Aiutare gli altri?

Proposta Educativa – 3/2010

Aiutare gli altri? Rendersi utili? Tutti ci siamo trovati prima o poi nella circostanza di dire al rompiscatole invadente di turno: “Vuoi fare davvero qualcosa di utile? Stai fermo e zitto. Non fare niente”. Se non l’abbiamo proprio detto, l’abbiamo pensato.

Questa situazione contiene molti spunti di verità. In particolare: per fare del bene agli altri non basta la buona volontà. La prima cosa da verificare è se l’altro che ci è di fronte ha davvero bisogno del nostro “aiuto”.

Vorrei ora citare alcune parole di Dietrich Bonhoeffer, teologo evangelico martire del nazismo: “Il primo servizio che si deve al prossimo è quello di ascoltarlo… I cristiani, e specialmente i predicatori, credono spesso di dover sempre ‘offrire’ qualcosa all’altro, quando si trovano con lui; e lo ritengono come loro unico compito.
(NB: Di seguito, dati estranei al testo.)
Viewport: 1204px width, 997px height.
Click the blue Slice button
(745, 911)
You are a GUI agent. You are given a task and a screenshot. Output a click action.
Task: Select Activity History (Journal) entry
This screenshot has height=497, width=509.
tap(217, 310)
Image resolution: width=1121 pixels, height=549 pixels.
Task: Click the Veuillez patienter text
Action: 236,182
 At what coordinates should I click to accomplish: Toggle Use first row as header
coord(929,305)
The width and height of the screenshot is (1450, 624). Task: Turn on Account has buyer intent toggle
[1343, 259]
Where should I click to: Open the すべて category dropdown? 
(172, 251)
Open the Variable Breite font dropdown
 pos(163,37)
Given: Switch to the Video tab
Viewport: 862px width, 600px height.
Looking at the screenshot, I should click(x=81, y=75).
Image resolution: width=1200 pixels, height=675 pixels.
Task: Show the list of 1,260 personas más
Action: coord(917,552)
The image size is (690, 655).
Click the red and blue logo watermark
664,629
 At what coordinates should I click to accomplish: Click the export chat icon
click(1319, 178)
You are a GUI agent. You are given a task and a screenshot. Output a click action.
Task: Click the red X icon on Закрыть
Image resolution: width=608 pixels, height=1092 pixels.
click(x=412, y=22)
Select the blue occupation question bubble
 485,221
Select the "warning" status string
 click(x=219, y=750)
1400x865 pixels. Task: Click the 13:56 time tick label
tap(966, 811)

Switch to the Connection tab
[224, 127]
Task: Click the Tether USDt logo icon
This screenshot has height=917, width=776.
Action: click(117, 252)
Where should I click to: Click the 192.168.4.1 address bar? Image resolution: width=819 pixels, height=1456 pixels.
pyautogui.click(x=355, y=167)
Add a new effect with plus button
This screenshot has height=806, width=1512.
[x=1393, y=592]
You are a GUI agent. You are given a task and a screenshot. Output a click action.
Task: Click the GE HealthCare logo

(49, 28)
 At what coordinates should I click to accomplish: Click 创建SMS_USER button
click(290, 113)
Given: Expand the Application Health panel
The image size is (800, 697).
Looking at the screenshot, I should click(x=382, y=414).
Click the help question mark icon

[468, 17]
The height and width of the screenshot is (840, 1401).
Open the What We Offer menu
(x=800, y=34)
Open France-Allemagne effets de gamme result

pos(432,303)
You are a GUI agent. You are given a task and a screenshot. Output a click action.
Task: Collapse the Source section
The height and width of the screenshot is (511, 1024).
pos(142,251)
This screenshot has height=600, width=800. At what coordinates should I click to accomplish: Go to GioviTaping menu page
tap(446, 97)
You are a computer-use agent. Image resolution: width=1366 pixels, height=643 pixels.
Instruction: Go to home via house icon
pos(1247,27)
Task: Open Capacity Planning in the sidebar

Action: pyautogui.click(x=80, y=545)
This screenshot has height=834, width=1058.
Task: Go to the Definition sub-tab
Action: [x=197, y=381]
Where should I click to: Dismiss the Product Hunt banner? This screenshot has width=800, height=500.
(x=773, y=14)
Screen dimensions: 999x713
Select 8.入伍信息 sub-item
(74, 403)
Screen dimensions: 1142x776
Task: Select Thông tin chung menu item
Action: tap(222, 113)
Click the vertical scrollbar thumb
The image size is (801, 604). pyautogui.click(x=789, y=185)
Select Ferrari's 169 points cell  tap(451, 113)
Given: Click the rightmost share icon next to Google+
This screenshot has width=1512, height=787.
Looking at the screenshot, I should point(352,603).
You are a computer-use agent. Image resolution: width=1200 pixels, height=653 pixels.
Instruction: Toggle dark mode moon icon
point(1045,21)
Dimenticano che ascoltare può essere un servizio ben più grande che parlare … Chi non sa ascoltare a lungo e con pazienza parlerà senza toccare veramente l’altro ed infine non se ne accorgerà nemmeno più”.

Morale: vuoi aiutare l’altro? Impara prima ad ascoltarlo. Meglio: fatti aiutare dall’altro ad essere una persona migliore. Scendi dal tuo podio e cammina a fianco di colui che vorresti veder camminare. E può non bastare: “Quando ti chiedo di ascoltarmi, e tu senti che devi fare qualcosa per risolvere il mio problema, allora hai fallito, per quanto strano possa sembrare”, suggerisce mia sorella citando un verso di Jacques Salomé.  E allora? Solo in atteggiamento di ascolto riusciamo a capire quali sono i bisogni dell’altro (e i nostri limiti) e valutare, dunque, se disponiamo o meno dei mezzi per “renderci utili”.

Sempre nell’umiltà dell’ascolto ci accorgiamo forse che l’aiuto può essere reciproco, ovvero che noi stessi, per primi, abbiamo bisogno di qualcuno che ci dia una mano.

Scendere dal nostro piedistallo, ecco, questo davvero ci aiuta:

– ad evitare di aiutare chi non ha affatto bisogno di aiuto;

– a bussare con discrezione prima di entrare nella vita dell’altro;

– a presentarci per quello che siamo, senza nascondere le nostre fragilità, poiché avere accanto dei superuomini o dei supereroi non aiuta nessuno a crescere;

– a vedere che per aiutare in modo efficace e rispettoso è sempre necessario prepararsi, darsi una formazione, mantenersi informati, conoscere le situazioni nelle quali si intende intervenire. Assumersi insomma le proprie responsabilità (anche politiche) verso gli altri.

Scriveva Tonino Bello, il vescovo dell’accoglienza: “Conoscere i meccanismi perversi che generano le sofferenze è il primo atto di solidarietà con i poveri. Le improvvisazioni sentimentali non bastano. Il volontarismo emotivo non è sufficiente. Occorrono la competenza e lo studio. Si comprenderà allora che le cause di tante situazioni disumane non sono fatalità, ma hanno un nome preciso”.

E’ meglio non dimenticare mai che il nostro scopo non è di per sé “essere utili ed aiutare gli altri”. L’obiettivo dell’educatore è “il bene” dell’altro. Il suo stile è “voler bene” in modo del tutto gratuito. Anche se ciò dovesse significare: tacere, non fare nulla, farsi da parte, restare in attesa, aspettare umilmente il proprio turno per essere ascoltati, aiutati e, finalmente, aiutare.